En la música, la llegada del compact disc provocó la desaparición del casete y que los vinilos sean hoy en día casi un objeto de coleccionista, aunque los fabricantes de gadgets no perdieron la oportunidad de intentar introducir por el camino otros formatos como el casete compacto digital, el Minidisc o las cintas de audio digital (DAT), por nombrar solo algunos.
En cuanto al vídeo, el DVD acabó sin mayores problemas con las cintas, en especial desde que aparecieron los grabadores.

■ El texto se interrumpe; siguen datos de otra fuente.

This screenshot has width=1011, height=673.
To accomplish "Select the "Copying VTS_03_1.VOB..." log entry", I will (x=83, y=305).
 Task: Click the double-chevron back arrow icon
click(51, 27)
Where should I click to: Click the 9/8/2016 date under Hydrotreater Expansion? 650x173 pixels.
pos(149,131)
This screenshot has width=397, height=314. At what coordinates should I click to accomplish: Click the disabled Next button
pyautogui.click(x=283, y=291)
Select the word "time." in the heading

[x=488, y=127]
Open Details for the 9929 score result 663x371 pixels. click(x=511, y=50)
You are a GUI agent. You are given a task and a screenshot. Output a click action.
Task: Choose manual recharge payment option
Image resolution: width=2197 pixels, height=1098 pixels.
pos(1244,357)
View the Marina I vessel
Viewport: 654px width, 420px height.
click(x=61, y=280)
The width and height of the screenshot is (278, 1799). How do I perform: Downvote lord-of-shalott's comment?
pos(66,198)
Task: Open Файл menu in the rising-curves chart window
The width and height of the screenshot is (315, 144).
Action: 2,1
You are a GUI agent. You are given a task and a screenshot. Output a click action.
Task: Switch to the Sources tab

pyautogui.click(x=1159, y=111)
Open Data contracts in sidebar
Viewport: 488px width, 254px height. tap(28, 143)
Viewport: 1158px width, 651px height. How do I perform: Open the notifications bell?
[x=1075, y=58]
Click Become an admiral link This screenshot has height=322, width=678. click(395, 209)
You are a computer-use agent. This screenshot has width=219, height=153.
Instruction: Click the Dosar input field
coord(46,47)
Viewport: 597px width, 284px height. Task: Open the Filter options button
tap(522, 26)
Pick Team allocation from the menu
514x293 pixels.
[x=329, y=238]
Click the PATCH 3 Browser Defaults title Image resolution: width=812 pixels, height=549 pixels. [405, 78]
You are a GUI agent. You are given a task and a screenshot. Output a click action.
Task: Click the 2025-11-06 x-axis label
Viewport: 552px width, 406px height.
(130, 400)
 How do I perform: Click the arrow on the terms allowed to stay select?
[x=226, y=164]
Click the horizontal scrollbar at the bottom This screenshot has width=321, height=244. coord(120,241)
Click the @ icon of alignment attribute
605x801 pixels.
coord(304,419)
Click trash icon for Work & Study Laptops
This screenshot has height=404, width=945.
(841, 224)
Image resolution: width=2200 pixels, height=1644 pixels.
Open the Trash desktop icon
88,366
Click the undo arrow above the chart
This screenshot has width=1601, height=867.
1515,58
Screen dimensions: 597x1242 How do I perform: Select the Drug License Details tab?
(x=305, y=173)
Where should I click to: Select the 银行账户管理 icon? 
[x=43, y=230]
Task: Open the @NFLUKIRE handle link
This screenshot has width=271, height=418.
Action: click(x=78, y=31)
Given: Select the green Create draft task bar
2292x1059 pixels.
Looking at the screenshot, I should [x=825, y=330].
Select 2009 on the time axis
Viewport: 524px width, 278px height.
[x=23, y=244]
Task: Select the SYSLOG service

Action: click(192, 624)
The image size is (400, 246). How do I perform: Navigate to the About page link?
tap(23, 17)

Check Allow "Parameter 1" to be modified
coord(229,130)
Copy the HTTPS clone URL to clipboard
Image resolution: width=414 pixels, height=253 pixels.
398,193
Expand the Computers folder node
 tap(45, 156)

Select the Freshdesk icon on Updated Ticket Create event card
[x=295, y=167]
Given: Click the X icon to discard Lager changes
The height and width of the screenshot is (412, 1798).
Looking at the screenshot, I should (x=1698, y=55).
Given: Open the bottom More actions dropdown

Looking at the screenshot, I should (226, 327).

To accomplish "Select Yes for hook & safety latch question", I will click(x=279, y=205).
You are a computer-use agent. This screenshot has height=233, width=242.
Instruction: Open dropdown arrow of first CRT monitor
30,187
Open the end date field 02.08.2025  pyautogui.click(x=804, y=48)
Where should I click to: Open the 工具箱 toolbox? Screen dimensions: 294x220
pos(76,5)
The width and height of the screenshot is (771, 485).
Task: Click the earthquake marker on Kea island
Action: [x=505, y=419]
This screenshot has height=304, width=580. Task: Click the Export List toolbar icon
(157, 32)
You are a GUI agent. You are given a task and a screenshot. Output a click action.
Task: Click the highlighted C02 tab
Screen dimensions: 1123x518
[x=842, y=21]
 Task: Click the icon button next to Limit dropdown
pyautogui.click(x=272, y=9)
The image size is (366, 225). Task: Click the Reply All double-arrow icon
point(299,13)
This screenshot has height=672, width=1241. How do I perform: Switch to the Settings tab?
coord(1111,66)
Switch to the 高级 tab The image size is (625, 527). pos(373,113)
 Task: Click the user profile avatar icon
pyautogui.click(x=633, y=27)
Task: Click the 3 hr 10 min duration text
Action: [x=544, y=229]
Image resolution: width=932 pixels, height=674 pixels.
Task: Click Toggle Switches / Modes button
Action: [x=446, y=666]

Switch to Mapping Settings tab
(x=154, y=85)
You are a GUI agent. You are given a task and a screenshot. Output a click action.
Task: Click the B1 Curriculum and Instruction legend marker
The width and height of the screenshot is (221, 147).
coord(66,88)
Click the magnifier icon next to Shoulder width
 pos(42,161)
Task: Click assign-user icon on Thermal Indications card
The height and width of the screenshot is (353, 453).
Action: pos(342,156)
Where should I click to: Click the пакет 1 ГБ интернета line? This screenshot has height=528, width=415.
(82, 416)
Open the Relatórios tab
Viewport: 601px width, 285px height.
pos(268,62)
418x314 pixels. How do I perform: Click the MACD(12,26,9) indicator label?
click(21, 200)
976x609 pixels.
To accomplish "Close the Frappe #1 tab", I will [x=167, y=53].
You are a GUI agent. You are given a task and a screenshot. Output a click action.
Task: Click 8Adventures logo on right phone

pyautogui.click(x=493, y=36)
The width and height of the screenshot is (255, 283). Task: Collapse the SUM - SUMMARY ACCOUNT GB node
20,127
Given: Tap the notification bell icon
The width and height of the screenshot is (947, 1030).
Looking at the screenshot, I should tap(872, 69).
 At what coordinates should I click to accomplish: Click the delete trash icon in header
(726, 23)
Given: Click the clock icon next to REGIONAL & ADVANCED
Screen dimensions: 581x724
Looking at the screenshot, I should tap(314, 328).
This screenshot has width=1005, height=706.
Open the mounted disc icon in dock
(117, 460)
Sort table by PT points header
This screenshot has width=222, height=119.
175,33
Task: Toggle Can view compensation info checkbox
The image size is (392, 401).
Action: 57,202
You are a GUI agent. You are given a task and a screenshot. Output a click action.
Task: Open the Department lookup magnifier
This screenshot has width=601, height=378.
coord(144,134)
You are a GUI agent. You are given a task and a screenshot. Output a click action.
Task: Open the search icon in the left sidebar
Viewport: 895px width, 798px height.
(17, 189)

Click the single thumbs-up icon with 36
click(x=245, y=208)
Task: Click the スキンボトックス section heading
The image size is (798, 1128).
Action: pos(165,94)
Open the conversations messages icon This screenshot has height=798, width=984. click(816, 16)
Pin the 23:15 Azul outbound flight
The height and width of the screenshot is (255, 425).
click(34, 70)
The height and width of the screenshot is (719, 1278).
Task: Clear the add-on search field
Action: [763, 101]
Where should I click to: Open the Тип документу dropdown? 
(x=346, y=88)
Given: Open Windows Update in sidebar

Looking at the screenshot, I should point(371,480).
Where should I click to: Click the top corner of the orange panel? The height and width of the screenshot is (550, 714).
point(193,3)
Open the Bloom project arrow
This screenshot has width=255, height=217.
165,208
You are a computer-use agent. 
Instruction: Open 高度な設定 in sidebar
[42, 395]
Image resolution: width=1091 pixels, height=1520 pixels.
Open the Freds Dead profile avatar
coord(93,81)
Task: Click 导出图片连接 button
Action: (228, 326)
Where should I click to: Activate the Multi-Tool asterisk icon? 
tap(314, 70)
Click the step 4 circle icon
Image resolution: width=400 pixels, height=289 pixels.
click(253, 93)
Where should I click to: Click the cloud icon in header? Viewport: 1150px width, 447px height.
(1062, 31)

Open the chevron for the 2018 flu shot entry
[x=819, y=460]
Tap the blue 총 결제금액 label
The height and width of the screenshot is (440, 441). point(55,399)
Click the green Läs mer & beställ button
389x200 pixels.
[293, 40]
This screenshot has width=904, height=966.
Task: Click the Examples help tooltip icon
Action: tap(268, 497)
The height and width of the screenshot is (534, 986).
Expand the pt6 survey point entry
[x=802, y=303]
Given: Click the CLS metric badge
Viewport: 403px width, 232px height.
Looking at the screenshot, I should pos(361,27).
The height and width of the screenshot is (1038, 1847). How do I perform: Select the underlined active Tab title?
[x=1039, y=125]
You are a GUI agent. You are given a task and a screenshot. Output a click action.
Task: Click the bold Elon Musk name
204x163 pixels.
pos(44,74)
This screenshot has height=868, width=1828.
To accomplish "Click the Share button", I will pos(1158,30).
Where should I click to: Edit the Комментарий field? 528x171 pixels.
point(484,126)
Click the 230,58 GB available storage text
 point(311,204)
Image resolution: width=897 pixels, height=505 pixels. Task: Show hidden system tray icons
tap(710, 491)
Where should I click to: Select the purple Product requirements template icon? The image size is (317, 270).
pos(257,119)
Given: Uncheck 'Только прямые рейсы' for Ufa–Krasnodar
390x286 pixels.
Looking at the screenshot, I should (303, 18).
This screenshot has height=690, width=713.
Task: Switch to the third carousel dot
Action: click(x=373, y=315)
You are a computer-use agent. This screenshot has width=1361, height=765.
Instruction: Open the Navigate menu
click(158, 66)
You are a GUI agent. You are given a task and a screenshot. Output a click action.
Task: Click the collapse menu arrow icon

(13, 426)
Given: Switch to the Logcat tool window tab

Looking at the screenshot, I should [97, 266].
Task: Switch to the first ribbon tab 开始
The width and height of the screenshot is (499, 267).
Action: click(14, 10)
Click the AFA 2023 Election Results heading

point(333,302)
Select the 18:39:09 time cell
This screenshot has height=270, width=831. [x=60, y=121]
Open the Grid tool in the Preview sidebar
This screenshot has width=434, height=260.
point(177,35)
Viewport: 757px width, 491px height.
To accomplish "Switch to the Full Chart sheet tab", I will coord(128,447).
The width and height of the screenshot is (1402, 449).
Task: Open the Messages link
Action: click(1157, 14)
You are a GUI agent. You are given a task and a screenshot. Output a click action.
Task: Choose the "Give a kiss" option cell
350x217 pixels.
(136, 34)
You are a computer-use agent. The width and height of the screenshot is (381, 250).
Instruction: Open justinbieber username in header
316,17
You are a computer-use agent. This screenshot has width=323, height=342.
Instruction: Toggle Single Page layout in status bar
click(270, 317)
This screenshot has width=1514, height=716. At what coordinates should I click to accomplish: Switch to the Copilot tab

Pero también al DVD intentaron eliminarlo con el HD-DVD y el Blu-ray, los protagonistas de la más reciente guerra de formatos, guerra que duró muy poco, al anunciar Toshiba en febrero último que abandonaba el desarrollo del HD-DVD.
Durante todo este tiempo, tanto los fabricantes de gadgets, como las grabadoras, estaban encantados vendiendo los nuevos productos y, en el caso de los estudios, el mismo contenido una y otra vez a los que quisieran pasar su colección al nuevo formato.
Pero la transición de los formatos analógicos a los digitales escondía una posibilidad para evitar la comercialización. Fue entonces, que los consumidores llegaron a tener la posibilidad de realizar copias perfectas del contenido y a manipularlo de múltiples formas gracias a los avances en la informática, y que además podrían intercambiar ese contenido a través de Internet.
De hecho, el estándar de los CD de audio no incluye ningún sistema para evitar su copiado, y todos los intentos por incorporarlo a posteriori han demostrado ser un gran fracaso, pues siempre terminan por ser eludidos, además de constituir una fuente de problemas de compatibilidad para los usuarios. Y en muchos casos también han sido un problema para las grabadoras, como, por ejemplo, cuando Sony incorporó en sus CD un software para evitar su copiado que se instalaba en las computadoras sin avisar al usuario, creando además un agujero de seguridad en estos por fallos en su programación, lo que le costó numerosas denuncias y rechazos en todo el mundo. Incluso los sistemas de protección contra copia de los DVD o del HD-DVD y del Blu-ray, ya incorporados en los respectivos estándares desde el principio, se demostraron inútiles, pues todos fueron rotos al poco tiempo de salir al mercado.
Al final, estos sistemas lo único que logran es molestar al comprador y nunca evitar que se hagan copias, y todo esto, sin entrar en el asunto de que estos sistemas DRM que impiden ejercitar el derecho a copia privada y por el que se paga un canon al comprar CD o DVD vírgenes y los correspondientes dispositivos grabadores.